Winning the 2016 IBC Hackfest
Itay Kinnrot
The IBC Hackfest is a hackathon in which over 100 talented developers, designers, and entrepreneurs have 36 hours to build out an innovative new concept that leverages partner technology. This year, Kaltura Front End R&D Group Leader Itay Kinnrot and his team took first place with their hack, Skipaclass.
It all started on a sunny Saturday morning in Amsterdam. I debated with myself over whether I should spend the day exploring more companies at the IBC show or check out the hackathon event. I finally decided to check out who was participating and see if there were any interesting ideas.
Most of them, it turned out, had come to the Hackfest well prepared with many ideas of their own. After speaking to a number of participants, I met and connected with Martijn Snelder (Creative Entrepreneur), Madli Uutma (Data Analyst) and Taavi Kivisik (Data Analyst). We started brainstorming to come up with what we hoped would be a winning idea.
At first, we thought about going for the sport challenge. (You can see the soccer ball in red on the brainstorm map!)
But after few more rounds of brainstorming, we decided to focus on the education section.
We wanted to think of a way to increase the number of students that will complete online courses. We thought that if we could give more data on how the average student reacts to specific parts of a video, we could make it more effective. If students had more transparency on the “hard” sections of the video, it might lower frustration. If staff could see where students were getting stuck, they could create more effective videos in the future.
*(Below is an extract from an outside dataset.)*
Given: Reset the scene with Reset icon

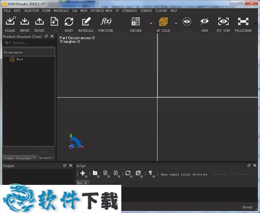Looking at the screenshot, I should coord(68,22).
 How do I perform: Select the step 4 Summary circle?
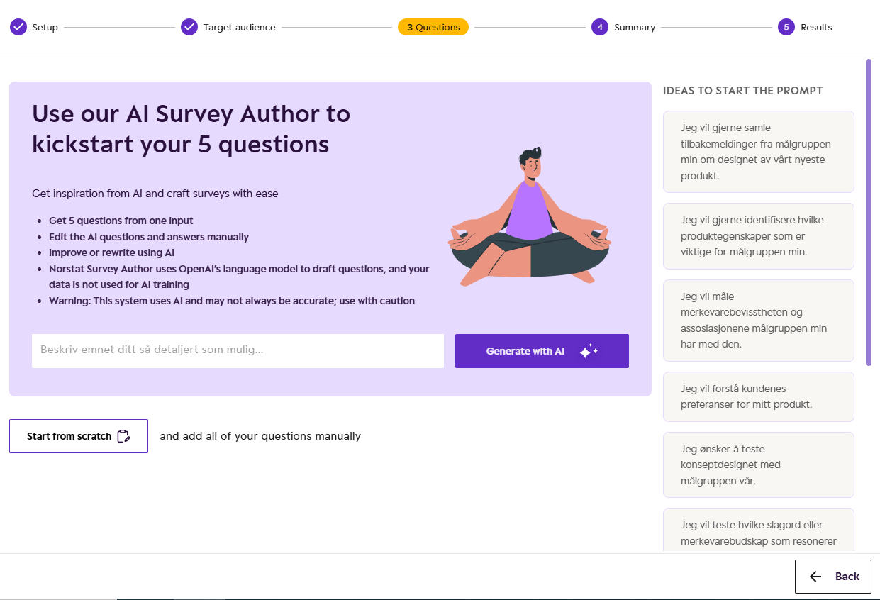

Google, who was sponsoring the event, gave us access to the Vision API which enables mood detection from a human face, so we used that as our base. The algorithm is pretty simple—we capture the student’s face every 2 seconds and analyze their mood using the Vision API. Every time we detect that the mood has changed, that change is mapped to the associated point in the video. We are checking for both positive and negative mood shifts. In addition, if a student reverts back to a position in the video, we assume that the section of the video may have been difficult to understand and that data is noted as well. We collected the data to a FireBase real-time database, and presented the data in real-time below the video, tied to the timestamps of each event.
This data enables students to see which parts of the video are difficult to understand and may need more concentration, and which are fun and easier to watch. The lecturer is also able to see how students react to their lecture and maybe do better for the next time.
We believe this analysis will help students to (skip an in-person class and) learn a lot more and be more engaged using online courses.